[RFC] A DataFlow Analysis Framework

Mogball · June 21, 2022, 9:11pm

Hey everyone,

I would like to propose the addition of a more generalized data-flow analysis framework to MLIR. Currently in MLIR, we have the ForwardDataFlowAnalysis class which makes it really easy to define a sparse dataflow analysis in MLIR that works with block and region based control-flow and the call graph. But beyond that, it doesn’t provide a lot of help in writing analyses. Beyond being general, the goals of the framework are to be extensible, debuggable, and composable. Composability isn’t at 100% – I’m still trying to hash it out (more on that later) without butchering the API or performance, so any advice would be appreciated

High-Level Structure

The framework consists of mainly three pieces: DataFlowSolver, DataFlowAnalysis, and AnalysisState. An analysis state represents information computed by an analysis about a program point; for example, the constant value of an op result. The class ProgramPoint represents “things in the IR” such as operations, SSA values, and blocks, but also less concrete things such as “the state of memory locations after the execution of an operation”.
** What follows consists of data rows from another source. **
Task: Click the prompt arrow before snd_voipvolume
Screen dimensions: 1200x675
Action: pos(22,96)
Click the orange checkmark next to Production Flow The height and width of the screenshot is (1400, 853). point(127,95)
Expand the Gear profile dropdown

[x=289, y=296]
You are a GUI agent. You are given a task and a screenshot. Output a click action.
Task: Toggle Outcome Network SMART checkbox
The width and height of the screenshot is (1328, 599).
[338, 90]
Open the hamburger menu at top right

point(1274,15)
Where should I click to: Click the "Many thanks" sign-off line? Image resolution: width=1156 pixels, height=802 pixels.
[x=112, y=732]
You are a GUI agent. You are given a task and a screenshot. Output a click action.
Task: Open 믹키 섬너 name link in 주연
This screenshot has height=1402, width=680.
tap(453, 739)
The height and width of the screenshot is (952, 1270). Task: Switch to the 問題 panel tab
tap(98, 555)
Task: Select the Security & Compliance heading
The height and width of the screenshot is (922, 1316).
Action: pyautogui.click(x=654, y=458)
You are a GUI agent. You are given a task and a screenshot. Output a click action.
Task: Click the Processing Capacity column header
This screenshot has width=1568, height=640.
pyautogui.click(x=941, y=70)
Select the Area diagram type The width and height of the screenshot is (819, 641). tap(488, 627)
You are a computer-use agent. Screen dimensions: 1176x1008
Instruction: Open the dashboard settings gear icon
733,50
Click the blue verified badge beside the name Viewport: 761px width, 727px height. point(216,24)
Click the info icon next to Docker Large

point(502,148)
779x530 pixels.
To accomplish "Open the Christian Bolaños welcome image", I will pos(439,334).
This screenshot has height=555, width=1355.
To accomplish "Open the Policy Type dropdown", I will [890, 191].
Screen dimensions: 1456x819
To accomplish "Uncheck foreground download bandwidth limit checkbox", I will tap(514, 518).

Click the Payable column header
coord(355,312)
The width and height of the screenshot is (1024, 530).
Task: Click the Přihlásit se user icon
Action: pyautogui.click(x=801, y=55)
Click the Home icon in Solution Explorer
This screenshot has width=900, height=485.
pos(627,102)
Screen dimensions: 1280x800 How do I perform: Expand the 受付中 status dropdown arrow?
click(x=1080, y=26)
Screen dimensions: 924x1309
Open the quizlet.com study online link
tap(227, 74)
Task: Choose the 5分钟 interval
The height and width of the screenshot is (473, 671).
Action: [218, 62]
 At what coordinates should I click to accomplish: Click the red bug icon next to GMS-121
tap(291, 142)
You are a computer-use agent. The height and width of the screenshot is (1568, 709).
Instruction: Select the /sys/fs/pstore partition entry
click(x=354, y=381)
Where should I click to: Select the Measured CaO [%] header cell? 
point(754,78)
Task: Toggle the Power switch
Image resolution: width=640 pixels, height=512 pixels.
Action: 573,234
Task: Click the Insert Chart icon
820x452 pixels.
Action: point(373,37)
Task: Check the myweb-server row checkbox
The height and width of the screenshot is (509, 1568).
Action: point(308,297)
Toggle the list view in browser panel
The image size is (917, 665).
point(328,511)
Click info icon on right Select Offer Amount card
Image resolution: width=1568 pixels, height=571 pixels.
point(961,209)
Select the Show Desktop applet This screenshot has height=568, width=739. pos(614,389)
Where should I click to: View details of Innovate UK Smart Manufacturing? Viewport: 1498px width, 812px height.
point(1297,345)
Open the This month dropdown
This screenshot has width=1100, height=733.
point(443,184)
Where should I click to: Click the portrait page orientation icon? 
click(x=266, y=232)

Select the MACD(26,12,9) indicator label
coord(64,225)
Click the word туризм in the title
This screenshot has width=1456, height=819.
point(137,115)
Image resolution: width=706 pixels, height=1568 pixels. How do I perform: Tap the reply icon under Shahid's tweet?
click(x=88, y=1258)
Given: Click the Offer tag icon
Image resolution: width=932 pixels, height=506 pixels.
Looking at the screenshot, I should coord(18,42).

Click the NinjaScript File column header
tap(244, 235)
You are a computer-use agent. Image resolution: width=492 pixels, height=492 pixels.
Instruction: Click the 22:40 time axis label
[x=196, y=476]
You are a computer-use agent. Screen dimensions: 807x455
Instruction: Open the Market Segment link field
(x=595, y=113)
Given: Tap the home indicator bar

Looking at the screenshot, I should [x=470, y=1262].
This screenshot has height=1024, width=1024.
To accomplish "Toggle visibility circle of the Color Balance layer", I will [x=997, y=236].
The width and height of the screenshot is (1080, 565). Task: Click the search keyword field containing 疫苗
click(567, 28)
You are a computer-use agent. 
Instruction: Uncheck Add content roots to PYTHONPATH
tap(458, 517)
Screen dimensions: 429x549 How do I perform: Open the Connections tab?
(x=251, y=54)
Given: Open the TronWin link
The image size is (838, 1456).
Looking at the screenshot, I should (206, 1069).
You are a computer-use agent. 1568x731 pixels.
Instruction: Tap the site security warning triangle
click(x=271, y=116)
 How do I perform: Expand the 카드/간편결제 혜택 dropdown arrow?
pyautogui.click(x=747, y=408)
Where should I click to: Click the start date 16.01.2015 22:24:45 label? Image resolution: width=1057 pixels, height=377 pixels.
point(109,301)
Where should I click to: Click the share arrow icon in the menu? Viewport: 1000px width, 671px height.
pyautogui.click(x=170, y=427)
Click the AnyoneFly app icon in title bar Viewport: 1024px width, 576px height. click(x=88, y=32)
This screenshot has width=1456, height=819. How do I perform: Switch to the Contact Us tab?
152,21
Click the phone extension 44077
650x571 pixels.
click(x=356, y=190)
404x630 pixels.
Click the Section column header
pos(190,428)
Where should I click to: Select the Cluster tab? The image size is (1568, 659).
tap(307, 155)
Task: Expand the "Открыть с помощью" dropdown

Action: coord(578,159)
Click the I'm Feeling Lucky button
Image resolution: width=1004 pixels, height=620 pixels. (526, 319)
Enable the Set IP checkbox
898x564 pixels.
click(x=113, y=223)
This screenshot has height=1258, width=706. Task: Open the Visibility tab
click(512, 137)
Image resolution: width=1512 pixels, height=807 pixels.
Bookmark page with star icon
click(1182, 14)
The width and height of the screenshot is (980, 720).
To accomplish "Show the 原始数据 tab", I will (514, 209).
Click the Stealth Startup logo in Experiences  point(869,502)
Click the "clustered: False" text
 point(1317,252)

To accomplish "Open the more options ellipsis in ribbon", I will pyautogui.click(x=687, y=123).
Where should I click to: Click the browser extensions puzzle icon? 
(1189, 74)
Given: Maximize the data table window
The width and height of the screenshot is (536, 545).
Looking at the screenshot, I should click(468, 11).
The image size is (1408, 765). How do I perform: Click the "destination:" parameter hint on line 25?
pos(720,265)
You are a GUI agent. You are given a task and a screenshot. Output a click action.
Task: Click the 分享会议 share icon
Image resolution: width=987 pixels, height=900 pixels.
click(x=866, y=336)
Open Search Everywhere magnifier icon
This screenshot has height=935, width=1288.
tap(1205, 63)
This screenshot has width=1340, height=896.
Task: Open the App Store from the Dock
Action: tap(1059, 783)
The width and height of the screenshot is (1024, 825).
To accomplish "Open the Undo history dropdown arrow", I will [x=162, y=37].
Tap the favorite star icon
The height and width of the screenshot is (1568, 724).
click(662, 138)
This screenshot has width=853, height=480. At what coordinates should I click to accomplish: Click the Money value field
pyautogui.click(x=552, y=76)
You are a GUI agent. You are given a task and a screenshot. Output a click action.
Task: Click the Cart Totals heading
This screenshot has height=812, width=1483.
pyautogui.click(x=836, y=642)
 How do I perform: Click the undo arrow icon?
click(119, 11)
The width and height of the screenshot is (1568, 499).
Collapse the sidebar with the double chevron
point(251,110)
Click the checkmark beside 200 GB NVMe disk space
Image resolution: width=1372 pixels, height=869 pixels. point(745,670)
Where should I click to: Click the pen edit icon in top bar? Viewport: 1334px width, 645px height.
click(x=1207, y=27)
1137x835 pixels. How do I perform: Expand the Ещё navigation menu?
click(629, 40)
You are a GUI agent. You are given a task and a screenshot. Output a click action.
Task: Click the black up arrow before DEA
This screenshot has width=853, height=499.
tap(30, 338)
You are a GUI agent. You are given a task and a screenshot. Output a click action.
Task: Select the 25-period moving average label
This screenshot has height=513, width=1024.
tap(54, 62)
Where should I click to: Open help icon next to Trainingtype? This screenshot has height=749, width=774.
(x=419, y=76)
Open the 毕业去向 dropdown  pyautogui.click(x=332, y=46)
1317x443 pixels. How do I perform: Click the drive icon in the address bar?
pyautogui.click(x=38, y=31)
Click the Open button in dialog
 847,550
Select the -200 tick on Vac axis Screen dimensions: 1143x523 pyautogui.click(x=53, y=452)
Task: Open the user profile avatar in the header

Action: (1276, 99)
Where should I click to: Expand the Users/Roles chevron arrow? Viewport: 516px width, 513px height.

Dataflow analyses subclass DataFlowAnalysis and have a broad mandate in what they can do, but typically they are responsible for setting up dependencies between analysis states and implementing transfer functions between them. Finally, DataFlowSolver does the memory and dependency management of the analyses and runs the fixed-point iteration. The point is that multiple dataflow analyses can run at the same time (and interact with each other) in the same solver instance.

You can read more details about the design in this doc update, but the overall surface looks something like:

struct MyAnalysisState : public AnalysisState {
  /// Some information about the IR.
  int state;
};

struct MyAnalysis : public DataFlowAnalysis {
  LogicalResult initialize(Operation *topLevelOp) override {
    // Set up dependency graph.
  }
  LogicalResult visit(ProgramPoint point) override {
    auto *op = point.get<Operation *>();
    // Transfer function from operands to results.
  }
};

void MyPass::runOnOperation() {
  DataFlowSolver solver;
  solver.load<MyAnalysis>();
  solver.load<MyOtherAnalysis>();
  if (failed(solver.initializeAndRun(getOperation())))
    return signalPassFailure();
  // Query and use results
}

Extending and Composing Analyses

Building analyses from scratch is a lot of code. That’s why the framework ships with utilities for implementing common analysis kinds. For example, SparseDataFlowAnalysis is, on the surface, almost the same as ForwardDataFlowAnalysis, so existing analyses should be easy to port over. DenseDataFlowAnalysis implements the structure of a dense analysis across the IR. It can be used to write, for example, analysis that need to understand memory or other side effects.

The goal of extensibility and composability in this regard is that users don’t have to reimplement or modify out-of-tree these utilities if their dialects/IRs don’t fit the mold perfectly. E.g. their region control-flow constructs differ from RegionBranchOpInterface. Users can extend the framework (including defining new program point kinds) to write their own analyses that compose organically with existing ones.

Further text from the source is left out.